◆ **Work instruction**: From the first entry to the last, transcribe everything exactly.

"""

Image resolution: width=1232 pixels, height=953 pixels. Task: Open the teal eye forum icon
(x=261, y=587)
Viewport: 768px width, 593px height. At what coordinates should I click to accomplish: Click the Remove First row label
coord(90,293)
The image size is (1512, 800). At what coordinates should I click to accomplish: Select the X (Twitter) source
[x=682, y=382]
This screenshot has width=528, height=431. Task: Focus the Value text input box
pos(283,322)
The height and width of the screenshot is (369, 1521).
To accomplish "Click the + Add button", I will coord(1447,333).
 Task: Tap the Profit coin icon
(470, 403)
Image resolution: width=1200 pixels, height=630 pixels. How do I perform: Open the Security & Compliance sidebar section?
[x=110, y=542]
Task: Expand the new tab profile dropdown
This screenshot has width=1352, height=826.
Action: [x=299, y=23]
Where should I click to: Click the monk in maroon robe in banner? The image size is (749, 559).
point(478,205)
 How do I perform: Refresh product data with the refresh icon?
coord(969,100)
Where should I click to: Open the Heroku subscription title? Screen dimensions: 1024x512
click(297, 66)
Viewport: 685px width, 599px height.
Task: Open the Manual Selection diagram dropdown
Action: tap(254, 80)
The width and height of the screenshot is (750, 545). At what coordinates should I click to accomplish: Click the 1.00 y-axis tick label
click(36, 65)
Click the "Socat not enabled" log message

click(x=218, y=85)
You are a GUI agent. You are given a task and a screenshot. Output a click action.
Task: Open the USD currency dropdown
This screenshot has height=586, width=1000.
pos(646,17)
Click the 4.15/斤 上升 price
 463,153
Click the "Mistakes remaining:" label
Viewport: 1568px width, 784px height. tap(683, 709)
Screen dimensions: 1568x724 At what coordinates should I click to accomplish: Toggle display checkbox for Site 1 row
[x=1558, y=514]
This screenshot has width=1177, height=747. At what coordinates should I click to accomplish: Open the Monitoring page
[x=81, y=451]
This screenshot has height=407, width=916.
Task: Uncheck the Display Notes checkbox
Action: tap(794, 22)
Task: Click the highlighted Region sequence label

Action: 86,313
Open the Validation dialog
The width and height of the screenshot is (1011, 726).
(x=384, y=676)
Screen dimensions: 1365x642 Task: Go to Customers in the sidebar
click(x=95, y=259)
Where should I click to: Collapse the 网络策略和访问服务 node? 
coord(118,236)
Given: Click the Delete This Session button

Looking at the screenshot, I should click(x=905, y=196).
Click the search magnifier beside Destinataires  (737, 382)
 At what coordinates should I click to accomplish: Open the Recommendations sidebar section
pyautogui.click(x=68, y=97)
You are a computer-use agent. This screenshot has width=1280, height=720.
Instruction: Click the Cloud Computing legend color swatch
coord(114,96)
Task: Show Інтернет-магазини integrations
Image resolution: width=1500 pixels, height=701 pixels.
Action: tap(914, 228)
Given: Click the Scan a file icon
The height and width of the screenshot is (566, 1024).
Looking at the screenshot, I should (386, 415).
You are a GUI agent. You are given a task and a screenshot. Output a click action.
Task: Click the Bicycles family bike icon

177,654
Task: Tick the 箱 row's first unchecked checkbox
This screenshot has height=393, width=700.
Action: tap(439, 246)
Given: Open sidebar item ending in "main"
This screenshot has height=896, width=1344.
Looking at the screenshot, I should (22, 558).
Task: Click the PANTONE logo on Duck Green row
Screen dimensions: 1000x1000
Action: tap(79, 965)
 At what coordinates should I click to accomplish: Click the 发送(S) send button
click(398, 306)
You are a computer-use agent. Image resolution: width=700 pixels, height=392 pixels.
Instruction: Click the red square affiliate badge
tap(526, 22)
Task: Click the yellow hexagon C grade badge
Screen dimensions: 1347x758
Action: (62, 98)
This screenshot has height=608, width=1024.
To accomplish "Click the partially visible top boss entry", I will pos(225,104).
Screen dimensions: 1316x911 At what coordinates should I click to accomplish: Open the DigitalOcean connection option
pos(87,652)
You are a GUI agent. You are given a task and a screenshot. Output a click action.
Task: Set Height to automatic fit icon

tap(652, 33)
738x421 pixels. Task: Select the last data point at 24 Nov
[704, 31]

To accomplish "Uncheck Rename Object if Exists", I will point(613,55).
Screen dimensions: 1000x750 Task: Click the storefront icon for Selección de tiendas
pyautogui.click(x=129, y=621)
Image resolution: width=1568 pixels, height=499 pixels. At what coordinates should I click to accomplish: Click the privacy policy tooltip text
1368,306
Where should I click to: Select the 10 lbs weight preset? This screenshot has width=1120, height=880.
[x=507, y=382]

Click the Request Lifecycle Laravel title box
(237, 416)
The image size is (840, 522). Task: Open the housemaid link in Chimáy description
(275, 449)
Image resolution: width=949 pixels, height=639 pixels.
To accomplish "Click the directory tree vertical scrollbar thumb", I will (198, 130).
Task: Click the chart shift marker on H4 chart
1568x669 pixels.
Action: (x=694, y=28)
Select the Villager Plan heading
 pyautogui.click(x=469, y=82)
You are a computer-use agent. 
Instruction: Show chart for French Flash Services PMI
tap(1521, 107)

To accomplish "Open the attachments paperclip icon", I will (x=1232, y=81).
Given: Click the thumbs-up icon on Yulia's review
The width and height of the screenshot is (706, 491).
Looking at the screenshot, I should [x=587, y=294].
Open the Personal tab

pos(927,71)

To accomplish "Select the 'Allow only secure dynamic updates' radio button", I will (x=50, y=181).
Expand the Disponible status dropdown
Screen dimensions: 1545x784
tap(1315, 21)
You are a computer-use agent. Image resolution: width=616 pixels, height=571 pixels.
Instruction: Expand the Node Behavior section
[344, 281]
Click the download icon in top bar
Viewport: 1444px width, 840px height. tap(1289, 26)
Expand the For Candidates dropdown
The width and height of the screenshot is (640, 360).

"""

◆ **The completed task**:
Image resolution: width=1232 pixels, height=953 pixels. Task: Open the teal eye forum icon
(x=261, y=587)
Viewport: 768px width, 593px height. At what coordinates should I click to accomplish: Click the Remove First row label
coord(90,293)
The image size is (1512, 800). At what coordinates should I click to accomplish: Select the X (Twitter) source
[x=682, y=382]
This screenshot has width=528, height=431. Task: Focus the Value text input box
pos(283,322)
The height and width of the screenshot is (369, 1521).
To accomplish "Click the + Add button", I will coord(1447,333).
 Task: Tap the Profit coin icon
(470, 403)
Image resolution: width=1200 pixels, height=630 pixels. How do I perform: Open the Security & Compliance sidebar section?
[x=110, y=542]
Task: Expand the new tab profile dropdown
This screenshot has width=1352, height=826.
Action: [x=299, y=23]
Where should I click to: Click the monk in maroon robe in banner? The image size is (749, 559).
point(478,205)
 How do I perform: Refresh product data with the refresh icon?
coord(969,100)
Where should I click to: Open the Heroku subscription title? Screen dimensions: 1024x512
click(297, 66)
Viewport: 685px width, 599px height.
Task: Open the Manual Selection diagram dropdown
Action: tap(254, 80)
The width and height of the screenshot is (750, 545). At what coordinates should I click to accomplish: Click the 1.00 y-axis tick label
click(36, 65)
Click the "Socat not enabled" log message

click(x=218, y=85)
You are a GUI agent. You are given a task and a screenshot. Output a click action.
Task: Open the USD currency dropdown
This screenshot has height=586, width=1000.
pos(646,17)
Click the 4.15/斤 上升 price
 463,153
Click the "Mistakes remaining:" label
Viewport: 1568px width, 784px height. tap(683, 709)
Screen dimensions: 1568x724 At what coordinates should I click to accomplish: Toggle display checkbox for Site 1 row
[x=1558, y=514]
This screenshot has width=1177, height=747. At what coordinates should I click to accomplish: Open the Monitoring page
[x=81, y=451]
This screenshot has height=407, width=916.
Task: Uncheck the Display Notes checkbox
Action: tap(794, 22)
Task: Click the highlighted Region sequence label

Action: 86,313
Open the Validation dialog
The width and height of the screenshot is (1011, 726).
(x=384, y=676)
Screen dimensions: 1365x642 Task: Go to Customers in the sidebar
click(x=95, y=259)
Where should I click to: Collapse the 网络策略和访问服务 node? 
coord(118,236)
Given: Click the Delete This Session button

Looking at the screenshot, I should click(x=905, y=196).
Click the search magnifier beside Destinataires  (737, 382)
 At what coordinates should I click to accomplish: Open the Recommendations sidebar section
pyautogui.click(x=68, y=97)
You are a computer-use agent. This screenshot has width=1280, height=720.
Instruction: Click the Cloud Computing legend color swatch
coord(114,96)
Task: Show Інтернет-магазини integrations
Image resolution: width=1500 pixels, height=701 pixels.
Action: tap(914, 228)
Given: Click the Scan a file icon
The height and width of the screenshot is (566, 1024).
Looking at the screenshot, I should (386, 415).
You are a GUI agent. You are given a task and a screenshot. Output a click action.
Task: Click the Bicycles family bike icon

177,654
Task: Tick the 箱 row's first unchecked checkbox
This screenshot has height=393, width=700.
Action: tap(439, 246)
Given: Open sidebar item ending in "main"
This screenshot has height=896, width=1344.
Looking at the screenshot, I should (22, 558).
Task: Click the PANTONE logo on Duck Green row
Screen dimensions: 1000x1000
Action: tap(79, 965)
 At what coordinates should I click to accomplish: Click the 发送(S) send button
click(398, 306)
You are a computer-use agent. Image resolution: width=700 pixels, height=392 pixels.
Instruction: Click the red square affiliate badge
tap(526, 22)
Task: Click the yellow hexagon C grade badge
Screen dimensions: 1347x758
Action: (62, 98)
This screenshot has height=608, width=1024.
To accomplish "Click the partially visible top boss entry", I will pos(225,104).
Screen dimensions: 1316x911 At what coordinates should I click to accomplish: Open the DigitalOcean connection option
pos(87,652)
You are a GUI agent. You are given a task and a screenshot. Output a click action.
Task: Set Height to automatic fit icon

tap(652, 33)
738x421 pixels. Task: Select the last data point at 24 Nov
[704, 31]

To accomplish "Uncheck Rename Object if Exists", I will point(613,55).
Screen dimensions: 1000x750 Task: Click the storefront icon for Selección de tiendas
pyautogui.click(x=129, y=621)
Image resolution: width=1568 pixels, height=499 pixels. At what coordinates should I click to accomplish: Click the privacy policy tooltip text
1368,306
Where should I click to: Select the 10 lbs weight preset? This screenshot has width=1120, height=880.
[x=507, y=382]

Click the Request Lifecycle Laravel title box
(237, 416)
The image size is (840, 522). Task: Open the housemaid link in Chimáy description
(275, 449)
Image resolution: width=949 pixels, height=639 pixels.
To accomplish "Click the directory tree vertical scrollbar thumb", I will (198, 130).
Task: Click the chart shift marker on H4 chart
1568x669 pixels.
Action: (x=694, y=28)
Select the Villager Plan heading
 pyautogui.click(x=469, y=82)
You are a computer-use agent. 
Instruction: Show chart for French Flash Services PMI
tap(1521, 107)

To accomplish "Open the attachments paperclip icon", I will (x=1232, y=81).
Given: Click the thumbs-up icon on Yulia's review
The width and height of the screenshot is (706, 491).
Looking at the screenshot, I should [x=587, y=294].
Open the Personal tab

pos(927,71)

To accomplish "Select the 'Allow only secure dynamic updates' radio button", I will (x=50, y=181).
Expand the Disponible status dropdown
Screen dimensions: 1545x784
tap(1315, 21)
You are a computer-use agent. Image resolution: width=616 pixels, height=571 pixels.
Instruction: Expand the Node Behavior section
[344, 281]
Click the download icon in top bar
Viewport: 1444px width, 840px height. tap(1289, 26)
Expand the For Candidates dropdown
The width and height of the screenshot is (640, 360).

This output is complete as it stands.